Pinterest may soon join Uber and Snapchat in the elite class of startups valued at $10 billion or more.
According to The Wall Street Journal—citing anonymous sources—the company is discussing a $500 million round of funding, which would value Pinterest at $11 billion.
Pinterest declined to comment on the WSJ report. But such a valuation would be a huge leap from the $5 billion valuation it received last year, indicating growing faith among investors that Pinterest’s recent dive into the world of digital advertising is working.
Pinterest has been one of the last holdouts of the digital advertising space. It only opened its Promoted Pins tool up to advertisers this January, after vetting it with a select few advertisers last year. Those tests showed that users weren’t as opposed to seeing ads on Pinterest as they have been on other platforms. In fact, they enjoyed the ads so much that they shared them on their own Pinterest boards, expanding advertiser reach by an average of 30 percent.
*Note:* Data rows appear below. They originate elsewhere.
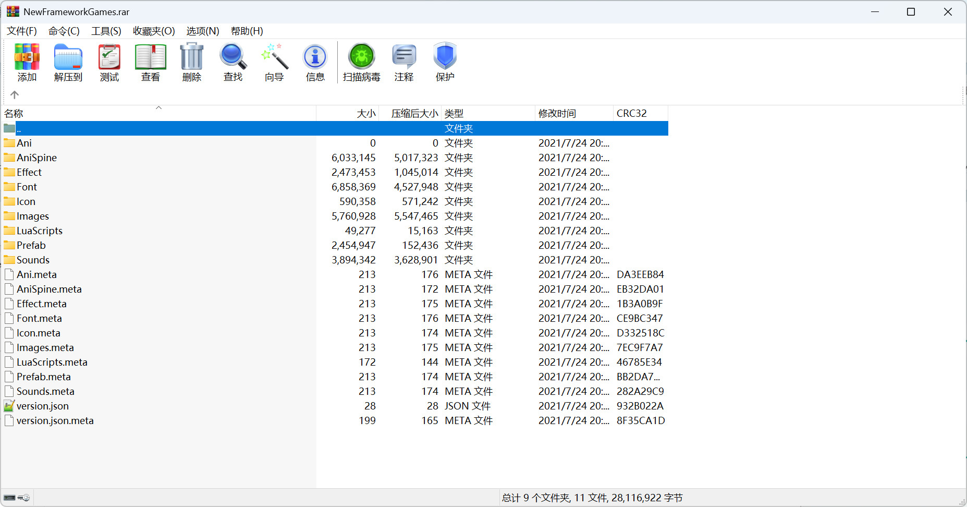Run the Test (测试) archive tool
The width and height of the screenshot is (967, 507).
(x=109, y=63)
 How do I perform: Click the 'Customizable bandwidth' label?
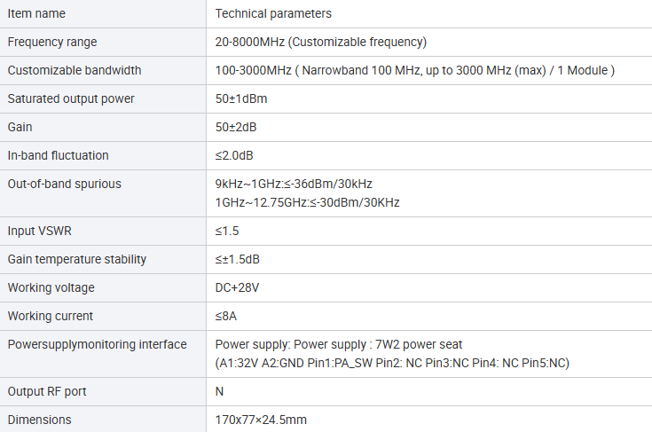tap(75, 70)
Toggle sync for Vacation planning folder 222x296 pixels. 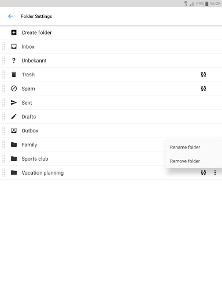[204, 172]
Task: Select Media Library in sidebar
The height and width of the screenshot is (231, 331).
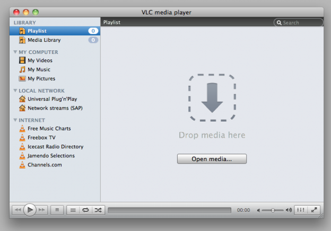Action: [44, 40]
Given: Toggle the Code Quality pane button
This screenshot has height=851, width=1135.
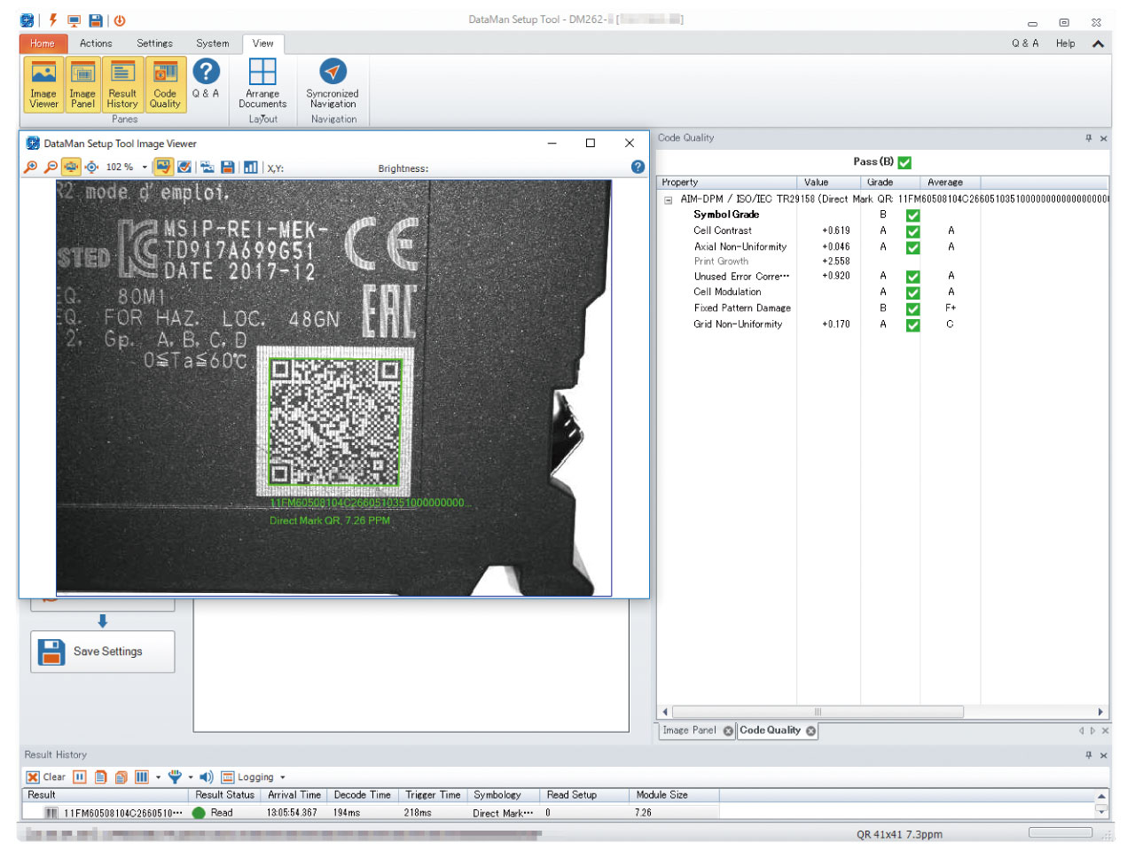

If the new round of funding is any indication, it seems these initial tests have persuaded investors that Pinterest stands a chance of being a formidable competitor to existing digital advertising platforms like Facebook and Twitter.
The valuation also reflects Pinterest’s grand ambitions to transform the platform into the No. 1 place to discover new things. Looked at from that angle, Pinterest could be classified as a search engine, not for finding a specific piece of information, but for stumbling upon information you might want.
Plenty of people already use Pinterest for that exact reason — to find recipes they didn’t know they needed or DIY projects they never knew were possible. Last week, Pinterest announced a partnership with Apple to make discovering new apps from the sea of options in the App Store a little easier.
All of this amounts to every advertiser’s dream: having direct access to a group of people who are actively browsing for new things to buy and do. According to the Journal’s sources, the funding will help flesh out this business model, as well as help Pinterest expand internationally and manage its explosive user growth.